### Source extract
>>>>
Game Prediction System Part 2

Data Retrieving

_Data Source and version control_

crawler with Urllib and BS4

Something just be different with last part’s website,the web page on WAN PLUS has changed,this become a static webpage,so that we can just use bs4 to get what we want
First Step is to get the different game series’s order. The order is very important,the urls http://www.wanplus.com/event/173.html have different order like 173 and so on,so we must find every series’ order.At the first time i want to find all the orders myself,and i found that it is two much workload. So,i put it to the work to the bs4,as follows:

Code1:

# games_order = dict()
# games_order['IEM_Oakland_2016'] = 311
# games_order['NEST_2016'] = 298
# games_order['KeSPA_2016'] = 303
# games_order['S_2016'] = 177
# games_order['LPL_Regional_Qualifier_2016'] = 250
# games_order['Demacia_2016'] = 230
# games_order['LMS_Summer_2016'] = 221
# games_order['LCS_NA_Summer_2016'] = 217
# games_order['LCS_EU_Summer_2016'] = 216
# games_order['LPL_Summer_2016'] = 218
# games_order['LCK_Summer_2016'] = 215
# games_order['MSI_2016'] = 178
# games_order['IEM_Katowice_2016'] = 176
# games_order['LMS_Spring_2016'] = 173
# games_order['LCS_NA_Spring_2016'] = 169
# games_order['LCS_EU_Spring_2016'] = 170
# games_order['LPL_Spring_2016'] = 165
# games_order['LCK_Spring_2016'] = 172
# games_order['IEM_Cologne_2015'] = 164
# games_order['NEST_2015'] = 154
# games_order['Demacia_2015'] = 158
# games_order['IEM_San_Jose_2015'] = 152
# games_order['KeSPA_2015'] = 157
# games_order['S_2015'] = 136
# ......

_these are some orders that i have found before.._

Code2

conn = sqlite3.connect('lol.sqlite')
cur = conn.cursor()
cur.executescript('''
DROP TABLE IF EXISTS Games ;

CREATE TABLE Games (
id       INTEGER NOT NULL PRIMARY KEY AUTOINCREMENT UNIQUE,
duration TEXT,
series   TEXT,
team1    TEXT,
team2    TEXT,
result1  INTEGER,
result2  INTEGER,
bo       INTEGER
);
''')

_use sql to create the table_

for i in range(8):
    url = base_url + str(i+1)
    html = urllib.request.urlopen(url)
    soup = BeautifulSoup(html,'html.parser')
    links = soup.findAll('div',class_ = 'text_t')
    for link in links:
        print (link.find('a').get('href'))
        # num = re.findall('[0-9]+',link.find('a').get('href'))
        new_urls.append('http://www.wanplus.com' + link.find('a').get('href'))

print (new_urls)

_in this code segment,i use bs4 to find every order in the tag a’s attribute href’s text,at the first time i want to use REGEX to find the numbers,and then i found that the text is the url’s portion,just use it_

Code3

for url in new_urls:
    html = urllib.request.urlopen(url)
<<<<
### Short exercise a
Update the listing from the line with "1064x1140 pixels. How" to the line with "will [779, 111].", replacing "How do I perform" with "How can I carry out" and keeping everything else the same. Return only those lines.

### Dataset excerpts
>>>>
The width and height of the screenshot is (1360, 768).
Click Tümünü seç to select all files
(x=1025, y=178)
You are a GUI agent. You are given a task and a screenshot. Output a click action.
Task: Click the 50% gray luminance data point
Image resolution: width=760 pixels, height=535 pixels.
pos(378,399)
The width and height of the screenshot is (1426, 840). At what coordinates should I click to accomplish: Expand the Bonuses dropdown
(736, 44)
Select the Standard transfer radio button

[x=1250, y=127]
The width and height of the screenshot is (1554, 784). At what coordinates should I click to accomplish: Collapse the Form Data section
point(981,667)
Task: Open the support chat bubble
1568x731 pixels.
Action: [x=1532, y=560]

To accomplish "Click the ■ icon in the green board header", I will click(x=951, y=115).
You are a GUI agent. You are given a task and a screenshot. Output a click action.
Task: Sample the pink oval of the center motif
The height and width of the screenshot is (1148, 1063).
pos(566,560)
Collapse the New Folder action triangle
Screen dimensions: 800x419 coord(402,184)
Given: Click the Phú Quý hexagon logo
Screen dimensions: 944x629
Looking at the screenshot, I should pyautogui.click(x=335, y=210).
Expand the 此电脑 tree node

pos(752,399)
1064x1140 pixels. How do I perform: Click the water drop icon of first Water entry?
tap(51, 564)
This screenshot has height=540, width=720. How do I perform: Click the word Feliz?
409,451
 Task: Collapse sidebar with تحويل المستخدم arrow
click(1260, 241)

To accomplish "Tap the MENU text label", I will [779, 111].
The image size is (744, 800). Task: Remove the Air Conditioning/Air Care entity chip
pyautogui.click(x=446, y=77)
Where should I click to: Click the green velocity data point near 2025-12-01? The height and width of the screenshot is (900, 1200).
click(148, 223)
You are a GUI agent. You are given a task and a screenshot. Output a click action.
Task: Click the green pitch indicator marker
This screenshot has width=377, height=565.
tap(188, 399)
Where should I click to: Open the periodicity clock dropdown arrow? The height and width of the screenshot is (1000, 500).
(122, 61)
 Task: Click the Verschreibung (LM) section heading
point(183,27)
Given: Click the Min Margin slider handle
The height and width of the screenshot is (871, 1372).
<<<<
### Short exercise b
Please write what comes next in the game prediction crawler write-up, picking up after its last line.

### Task response a
1064x1140 pixels. How can I carry out: Click the water drop icon of first Water entry?
tap(51, 564)
This screenshot has height=540, width=720. How can I carry out: Click the word Feliz?
409,451
 Task: Collapse sidebar with تحويل المستخدم arrow
click(1260, 241)

To accomplish "Tap the MENU text label", I will [779, 111].

### Task response b
    soup = BeautifulSoup(html,'html.parser')
    title = soup.find('div',class_ = 'caption-outer')
    duration = soup.find('div',class_ = 'caption-outer').find('span').text
    str = title.contents[1].text
    if str[0] == ' ':
        str = str[1:]
    print (str)
    bo = 0
    games = soup.findAll('div',class_ = 'match-team')
    for game in games:
        team = game.findAll('span',class_ = 'team-name')
        result = game.find('em',class_ = 'team-vs').findAll('i')
        team_name = [i.text for i in team]
        game_result = [int(i.text) for i in result]
        if max(game_result) == 1:
            if sum(game_result) == 1:
                bo = 1
            elif sum(game_result) == 2:
                bo = 2
        elif max(game_result) == 2:
            bo = 3
        elif max(game_result) == 3:
            bo = 5
        cur.execute('''INSERT OR IGNORE INTO Games (series, duration, team1, team2, result1,
                       result2, bo) VALUES ( ?, ?, ?, ?, ?, ?, ? )''',( str, duration, team_name[0], team_name[1],
                                                                    game_result[0], game_result[1], bo ))
        print (bo)


conn.commit()

_find ‘match-team’,’team-name’,’team-vs’,we can get the team information and game information includes duration and series name,so that we can put them into our database ‘lol’_
There are also some tips and notes:
- use class name in bs4 should be like this title = soup.find('div',class_ = 'caption-outer'),other usages you should read the documentations
- everything in db should not be unique except id
- just use bs4 for you to find something you don’t want to do ti hand by hand
- don’t forget to commit your database after everything has done
- the way to classify number of BO is still a problem, hope i will resolve it later
That’s all we get the game informations, in the next part we may be start our machine learning portion,very excited!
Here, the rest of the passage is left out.